==== Records for processing

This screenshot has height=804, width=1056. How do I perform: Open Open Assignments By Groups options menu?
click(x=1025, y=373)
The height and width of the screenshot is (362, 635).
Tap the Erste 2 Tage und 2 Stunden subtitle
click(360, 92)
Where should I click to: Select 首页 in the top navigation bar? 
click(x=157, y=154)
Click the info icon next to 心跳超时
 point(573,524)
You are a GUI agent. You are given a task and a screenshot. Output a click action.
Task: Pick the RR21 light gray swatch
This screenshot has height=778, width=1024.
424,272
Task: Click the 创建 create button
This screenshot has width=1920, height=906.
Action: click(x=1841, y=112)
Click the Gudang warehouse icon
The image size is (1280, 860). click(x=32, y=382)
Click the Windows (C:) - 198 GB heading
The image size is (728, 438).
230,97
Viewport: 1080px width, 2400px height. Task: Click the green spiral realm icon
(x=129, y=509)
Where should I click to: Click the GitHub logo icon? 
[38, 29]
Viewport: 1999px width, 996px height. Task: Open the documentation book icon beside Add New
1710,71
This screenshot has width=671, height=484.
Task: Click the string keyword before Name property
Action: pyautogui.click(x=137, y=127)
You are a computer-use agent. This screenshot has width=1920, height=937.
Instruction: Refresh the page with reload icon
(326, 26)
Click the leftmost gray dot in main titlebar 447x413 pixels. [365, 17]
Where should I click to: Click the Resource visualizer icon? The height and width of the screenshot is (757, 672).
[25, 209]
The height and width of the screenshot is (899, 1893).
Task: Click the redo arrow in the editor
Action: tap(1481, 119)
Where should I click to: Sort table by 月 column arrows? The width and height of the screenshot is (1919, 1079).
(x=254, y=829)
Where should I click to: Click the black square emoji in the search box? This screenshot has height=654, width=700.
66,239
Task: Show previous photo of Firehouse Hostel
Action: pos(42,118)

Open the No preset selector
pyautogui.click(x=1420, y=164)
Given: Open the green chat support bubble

========

Task details | Turn every line of the records above into a numbered list, one line per item, and leave out any blank lines.

Response |
1. This screenshot has height=804, width=1056. How do I perform: Open Open Assignments By Groups options menu?
2. click(x=1025, y=373)
3. The height and width of the screenshot is (362, 635).
4. Tap the Erste 2 Tage und 2 Stunden subtitle
5. click(360, 92)
6. Where should I click to: Select 首页 in the top navigation bar? 
7. click(x=157, y=154)
8. Click the info icon next to 心跳超时
9.  point(573,524)
10. You are a GUI agent. You are given a task and a screenshot. Output a click action.
11. Task: Pick the RR21 light gray swatch
12. This screenshot has height=778, width=1024.
13. 424,272
14. Task: Click the 创建 create button
15. This screenshot has width=1920, height=906.
16. Action: click(x=1841, y=112)
17. Click the Gudang warehouse icon
18. The image size is (1280, 860). click(x=32, y=382)
19. Click the Windows (C:) - 198 GB heading
20. The image size is (728, 438).
21. 230,97
22. Viewport: 1080px width, 2400px height. Task: Click the green spiral realm icon
23. (x=129, y=509)
24. Where should I click to: Click the GitHub logo icon? 
25. [38, 29]
26. Viewport: 1999px width, 996px height. Task: Open the documentation book icon beside Add New
27. 1710,71
28. This screenshot has width=671, height=484.
29. Task: Click the string keyword before Name property
30. Action: pyautogui.click(x=137, y=127)
31. You are a computer-use agent. This screenshot has width=1920, height=937.
32. Instruction: Refresh the page with reload icon
33. (326, 26)
34. Click the leftmost gray dot in main titlebar 447x413 pixels. [365, 17]
35. Where should I click to: Click the Resource visualizer icon? The height and width of the screenshot is (757, 672).
36. [25, 209]
37. The height and width of the screenshot is (899, 1893).
38. Task: Click the redo arrow in the editor
39. Action: tap(1481, 119)
40. Where should I click to: Sort table by 月 column arrows? The width and height of the screenshot is (1919, 1079).
41. (x=254, y=829)
42. Where should I click to: Click the black square emoji in the search box? This screenshot has height=654, width=700.
43. 66,239
44. Task: Show previous photo of Firehouse Hostel
45. Action: pos(42,118)
46. Open the No preset selector
47. pyautogui.click(x=1420, y=164)
48. Given: Open the green chat support bubble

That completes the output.